**ASSIGNMENT**
Reproduce the passage on gluten and disordered eating from "I see this in" up to and including "in these diseases.".

I was working as an editor at Gourmet magazine, surrounded by colleagues who had healthy relationships to food. The job both encouraged my recovery and ignited my passion to help others with their own. I decided to go back to school and enrolled at NYU to get a master's degree in public health nutrition and a registered dietitian's license.
I wasn't completely recovered yet, but my weight was restored. School helped me dispel those lingering disordered thoughts, thanks to the science and logic of food. I was introduced to the book Intuitive Eating — and it blew my mind. Now I understood that I didn't need to count calories to maintain my biologically appropriate weight, because my hunger and fullness instincts took care of that remarkably well.
Finally, it dawned on me: I was eating gluten every day, and all of my physical symptoms were gone. As I slowly loosened the reigns on my eating, the binges became fewer and farther between. About six months before I got my master's degree, they stopped altogether.
Finally, it dawned on me: I was eating gluten every day, and all of my physical symptoms were gone.
To be clear, there's no question that a gluten-free diet is medically necessary for those who have celiac disease. Avoiding some or all gluten-containing grains is also essential for people diagnosed with wheat or gluten allergies. But the other cases — the self-diagnosed, grey-area sorts of cases, with lots of potential confounding factors — can be problematic.
Today, as an RD specialising in eating disorders, I know I can't generalise from my personal experience when treating clients, who all have their own unique medical and psychological histories. But I would never counsel anyone to follow a gluten-free diet unless they'd been diagnosed, using validated diagnostic tests, with celiac disease or a wheat/gluten allergy.
Many people suspect themselves of having a lower-grade intolerance or sensitivity to gluten (especially now that going gluten-free has become such a trend). But, in reality, non-celiac gluten sensitivity (NCGS) is often poorly understood, misdiagnosed, improperly self-diagnosed, and, in all likelihood, not even related to gluten at all. The only research to date showing that it's beneficial to go gluten-free for autoimmune diseases was conducted in subjects with celiac disease, who should obviously avoid gluten anyway. And for people who are vulnerable to disordered eating (which is the vast majority of young American women and an increasing number of men), cutting out gluten without medical necessity can mask or perpetuate restrictive eating patterns and make true healing far more difficult — just as it did for me.
I see this in my clients all too often. There are the chronic dieters who go gluten-free because they think it will help them lose weight (it won't). There are the health-minded people who try a gluten-free diet because they've read that gluten and grains are killing us (they aren't). And there are the people with eating disorders, for whom avoiding gluten has become one of the many irrational, harmful "rules" that are so common in these diseases.
So when I meet people who think they may have a sub-clinical sensitivity to gluten, I always ask: Is it possible that disordered eating could be the problem? It's a question worth exploring, and one that just might save you years of pain.

**Dataset lines**
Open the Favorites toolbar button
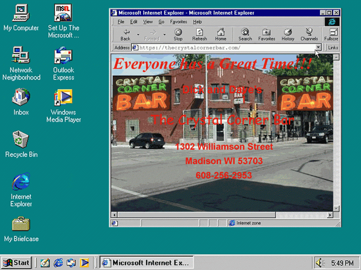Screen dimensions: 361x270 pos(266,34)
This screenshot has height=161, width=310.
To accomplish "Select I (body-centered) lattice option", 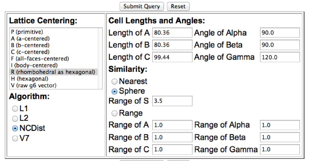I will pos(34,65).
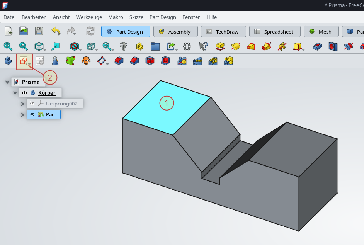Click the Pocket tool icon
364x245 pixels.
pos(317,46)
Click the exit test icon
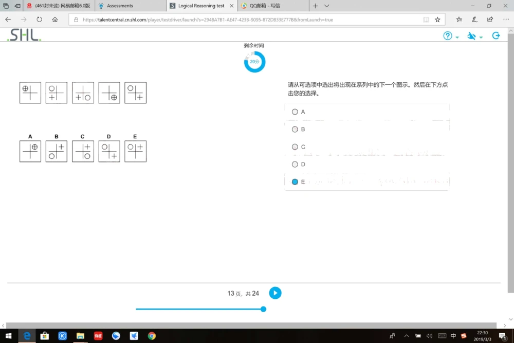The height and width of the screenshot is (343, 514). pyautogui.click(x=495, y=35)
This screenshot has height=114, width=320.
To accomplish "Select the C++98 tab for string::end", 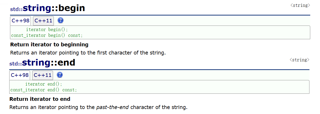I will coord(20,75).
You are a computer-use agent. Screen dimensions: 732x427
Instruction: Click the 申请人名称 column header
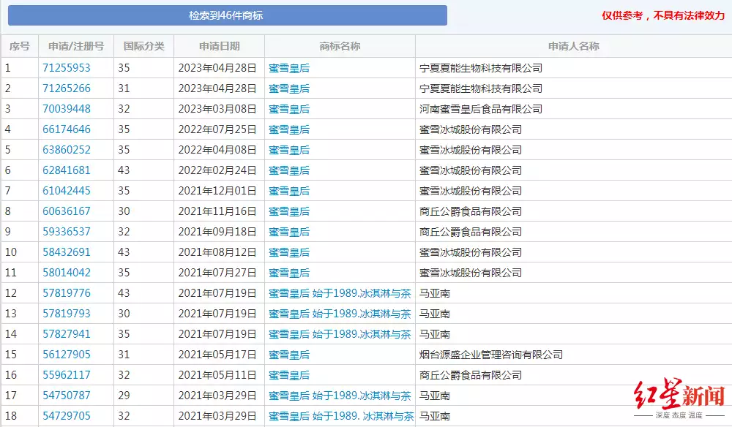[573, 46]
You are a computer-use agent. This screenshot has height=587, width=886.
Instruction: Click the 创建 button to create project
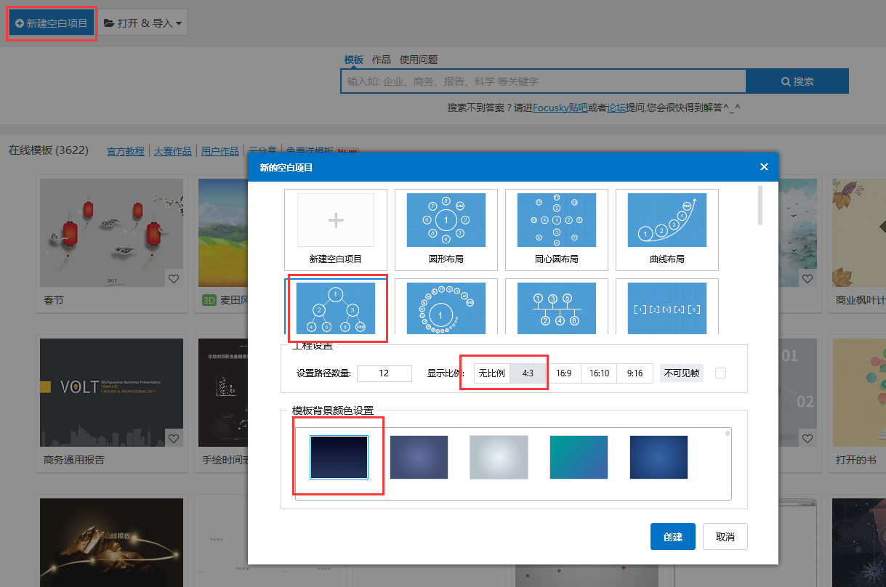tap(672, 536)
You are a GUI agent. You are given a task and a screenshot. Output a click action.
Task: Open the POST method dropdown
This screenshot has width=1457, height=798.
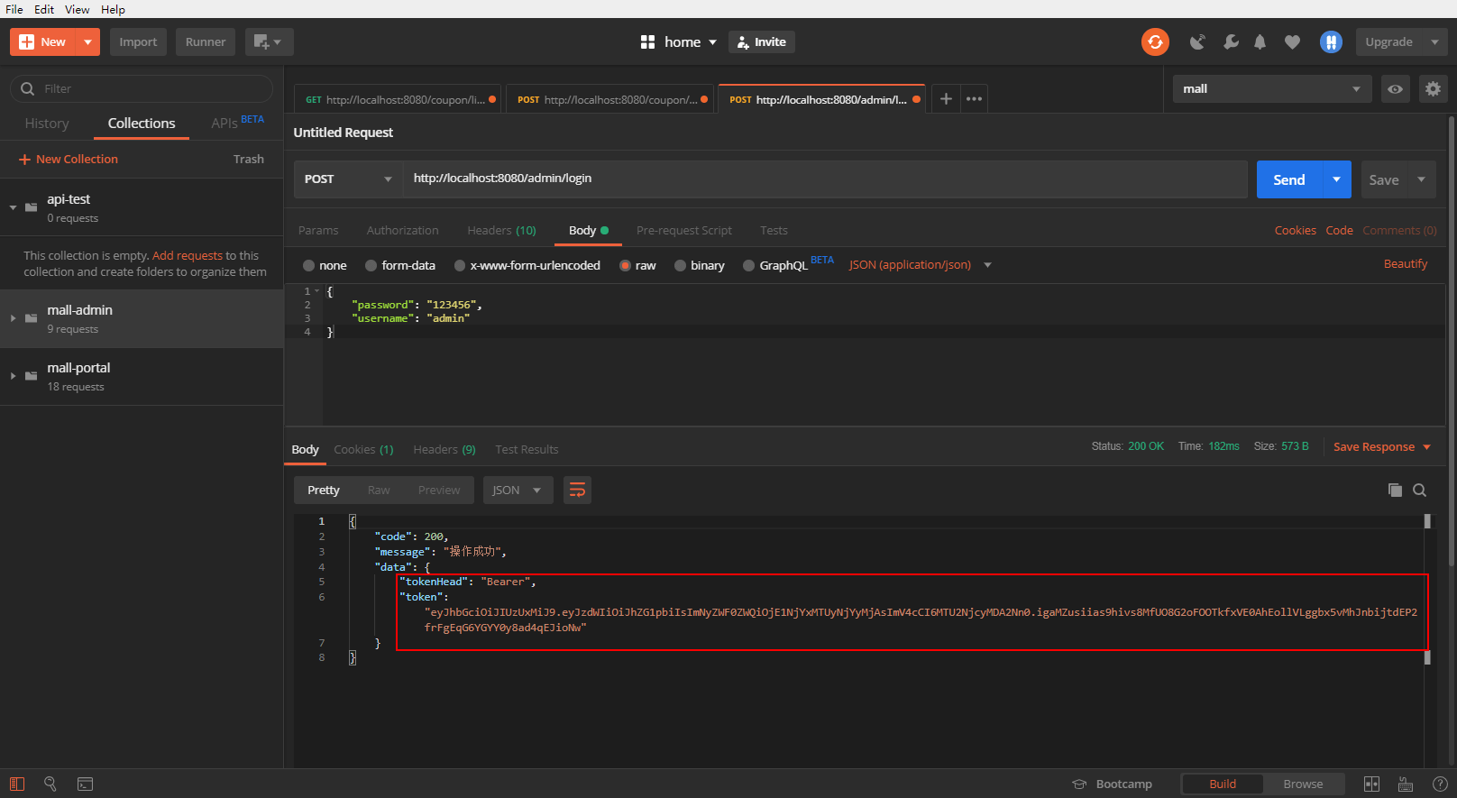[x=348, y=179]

**RESULT OF THE TASK**
I see this in my clients all too often. There are the chronic dieters who go gluten-free because they think it will help them lose weight (it won't). There are the health-minded people who try a gluten-free diet because they've read that gluten and grains are killing us (they aren't). And there are the people with eating disorders, for whom avoiding gluten has become one of the many irrational, harmful "rules" that are so common in these diseases.